Journal/Book Title/Conference

Frontiers in Aging Neuroscience

Volume

13

Publisher

Frontiers Research Foundation

Publication Date

1-18-2022

First Page

1

Last Page

20

Creative Commons License

Creative Commons Attribution 4.0 License
This work is licensed under a Creative Commons Attribution 4.0 License.

Abstract

Background: Reactive balance is the last line of defense to prevent a fall when the body loses stability, and beneficial effects of various exercise-based interventions on reactive balance in older adults have been reported. However, their pooled evidence on the relative effects has yet to be described. Objective: To review and evaluate the comparative effectiveness of various exercise-based interventions on reactive balance in older adults. Methods: Nine electronic databases and reference lists were searched from inception to August 2021. Eligibility criteria according to PICOS criteria were as follows: (1) population: older adults with the mean age of 65 years or above; (2) intervention and comparison: at least two distinct exercise interventions or one exercise intervention with no-exercise controlled intervention (NE) compared in each trial; (3) outcome: at least one measure of reactive balance; (4) study: randomized controlled trial. The main network meta-analysis was performed on data from the entire older adult population, involving all clinical conditions as well as healthy older adults. Subgroup analyses stratified by characteristics of participants (healthy only) and reactive balance outcomes (simulated slip or trip while walking, simulated forward falls, being pushed or pulled, and moveable platform) were also conducted.

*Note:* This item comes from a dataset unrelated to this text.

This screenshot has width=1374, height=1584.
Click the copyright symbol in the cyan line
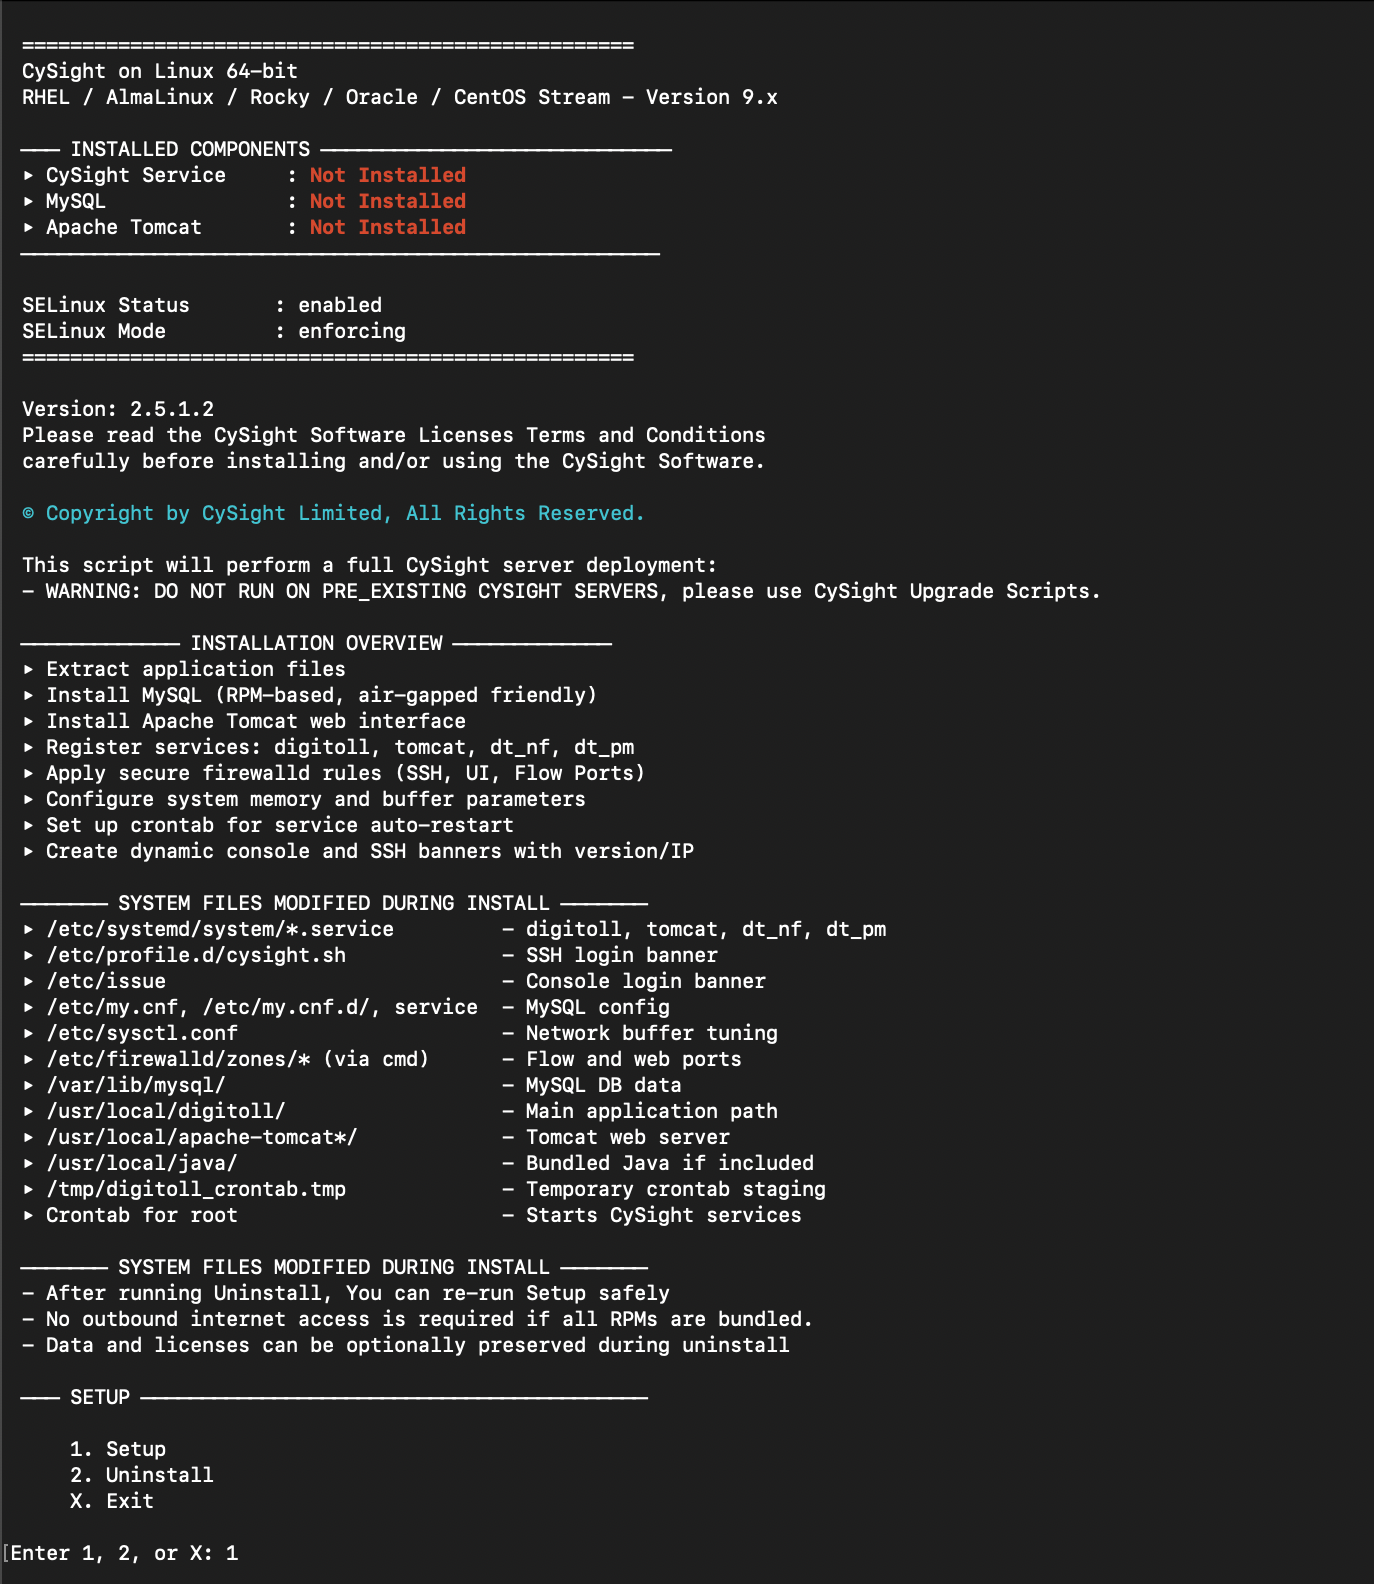pyautogui.click(x=28, y=513)
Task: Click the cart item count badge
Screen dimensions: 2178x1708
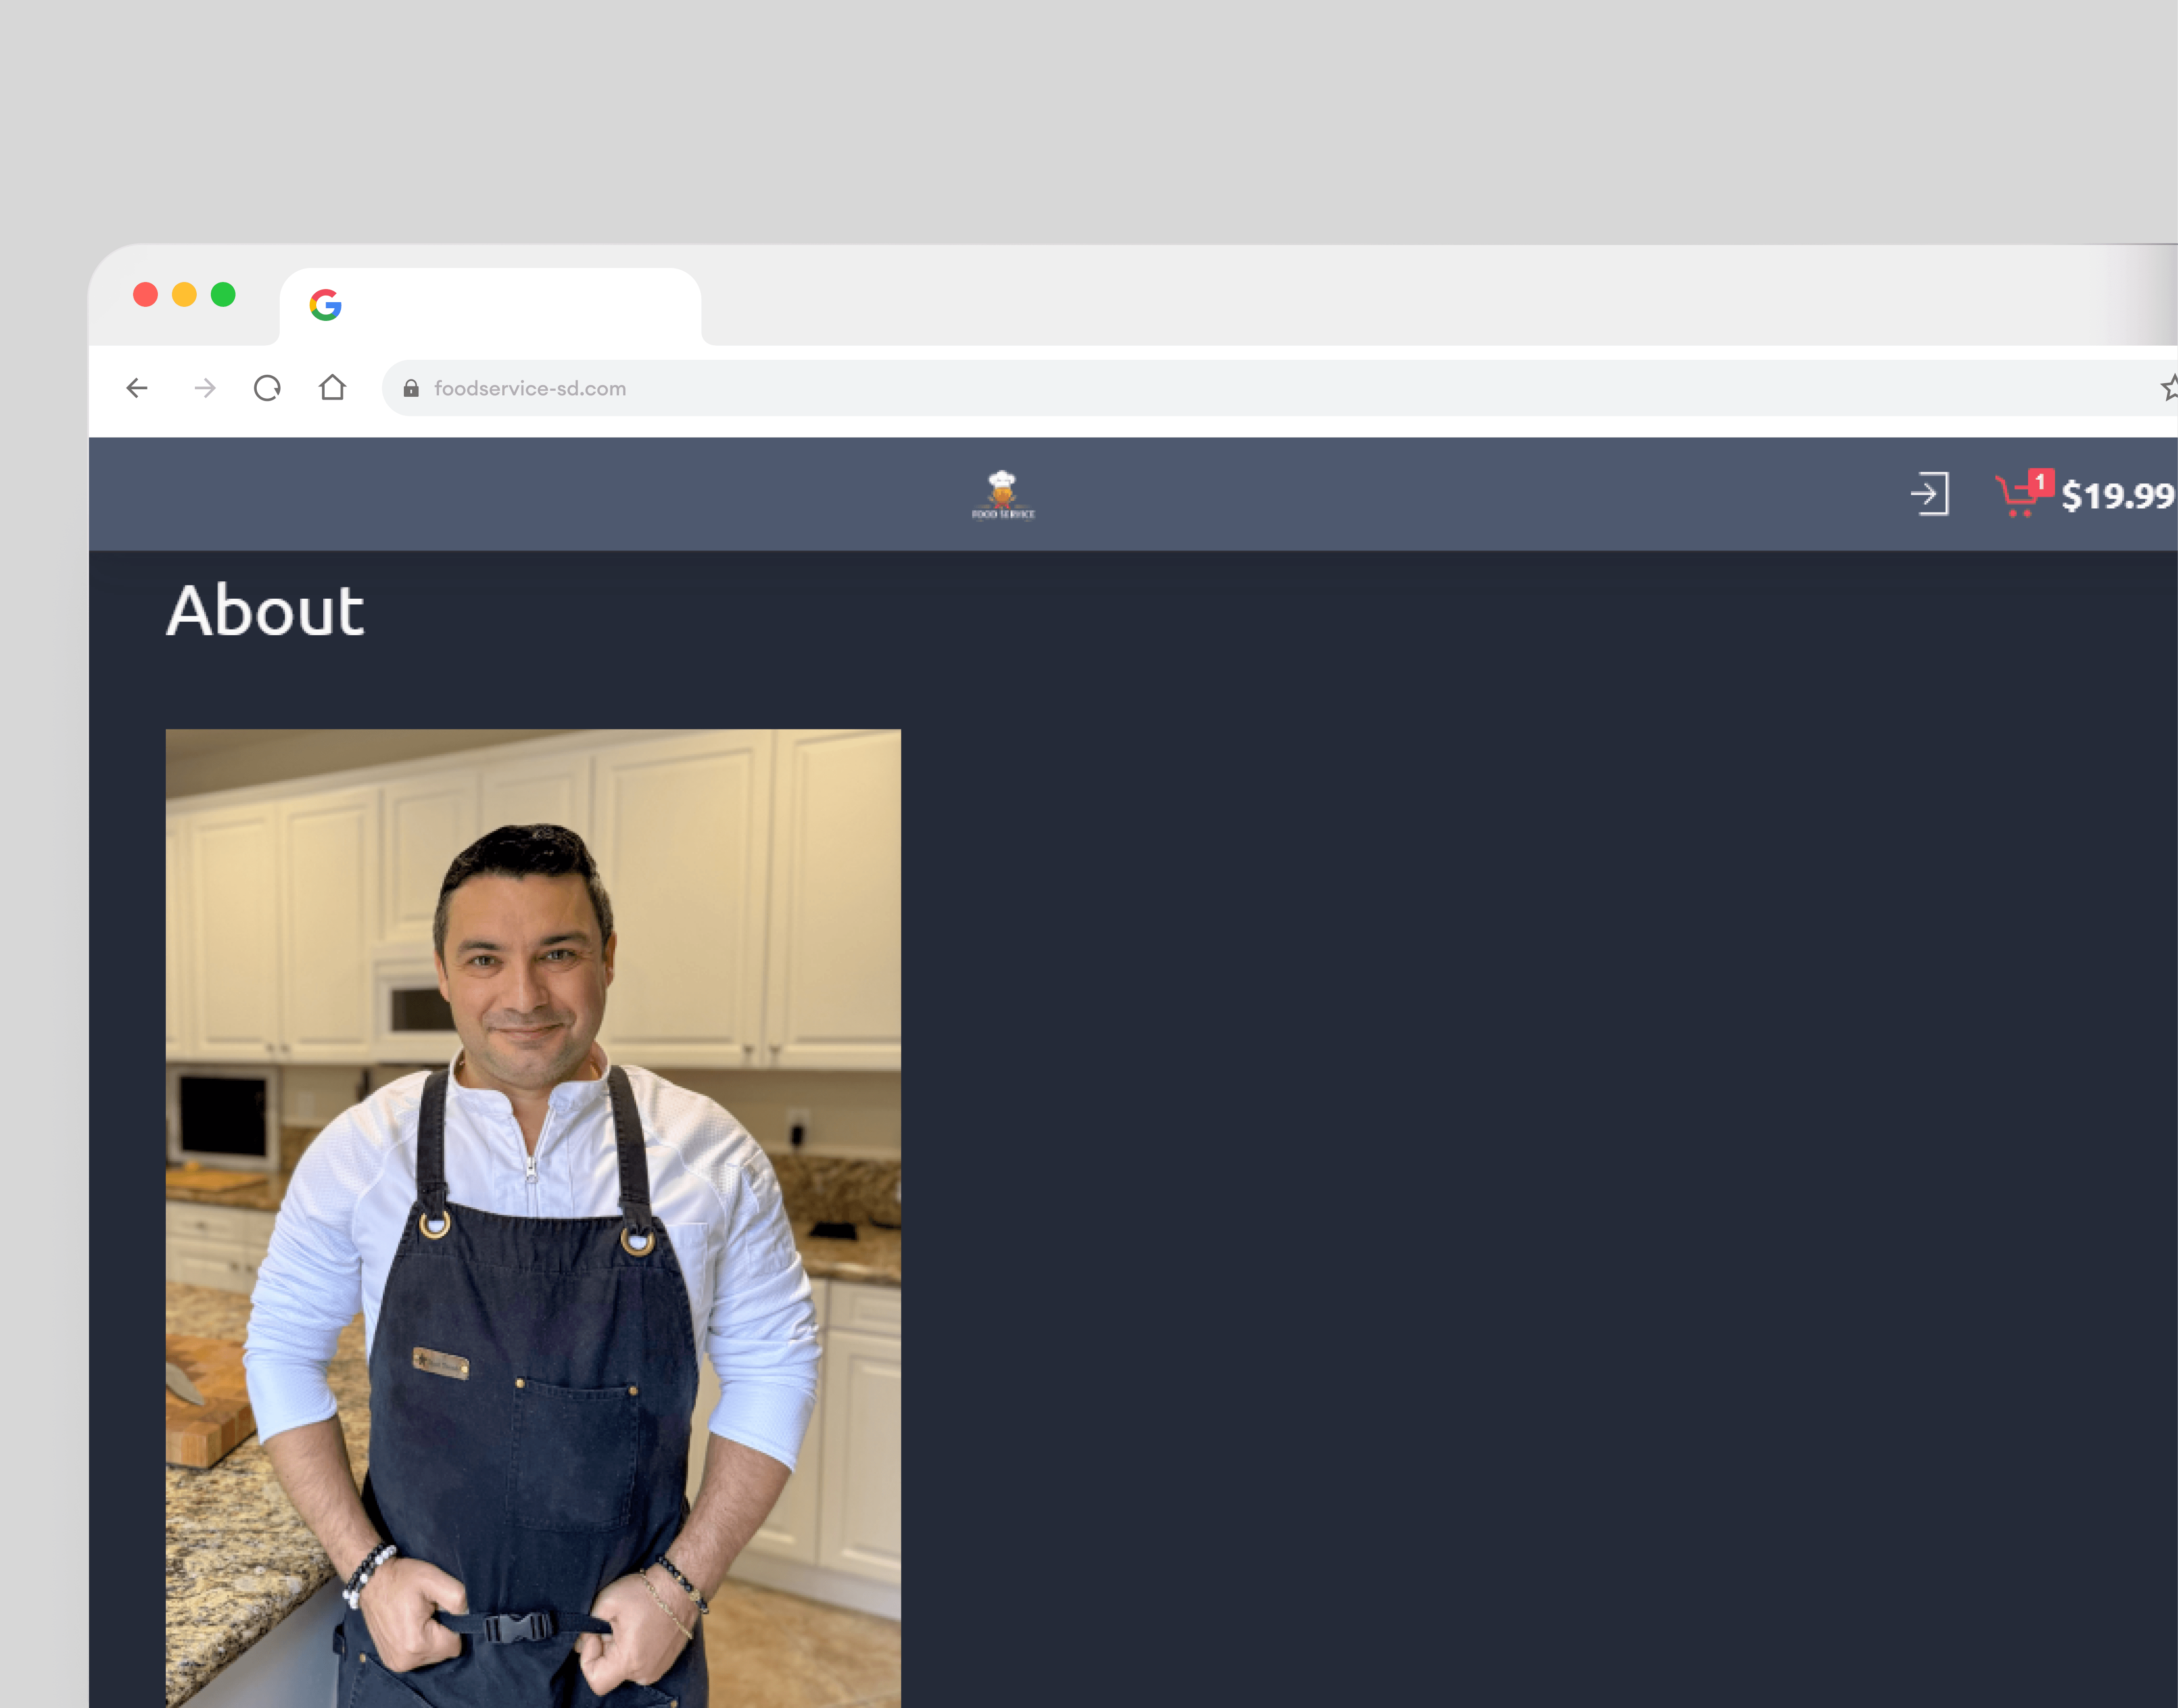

Results: Thirty-nine RCTs (n = 1388) investigating 17 different types of exercise interventions were included in the network meta-analysis. Reactive balance training as a single intervention presented the highest probability (surface under the cumulative ranking (SUCRA) score) of being the best intervention for improving reactive balance and the greatest relative effects vs. NE in the entire sample involving all clinical conditions [SUCRA = 0.9; mean difference (95% Credible Interval): 2.7 (1.0 to 4.3)]. The results were not affected by characteristics of participants (i.e., healthy older adults only) or reactive balance outcomes. Summary/Conclusion: The findings from the NMA suggest that a task-specific reactive balance exercise could be the optimal intervention for improving reactive balance in older adults, and power training can be considered as a secondary training exercise.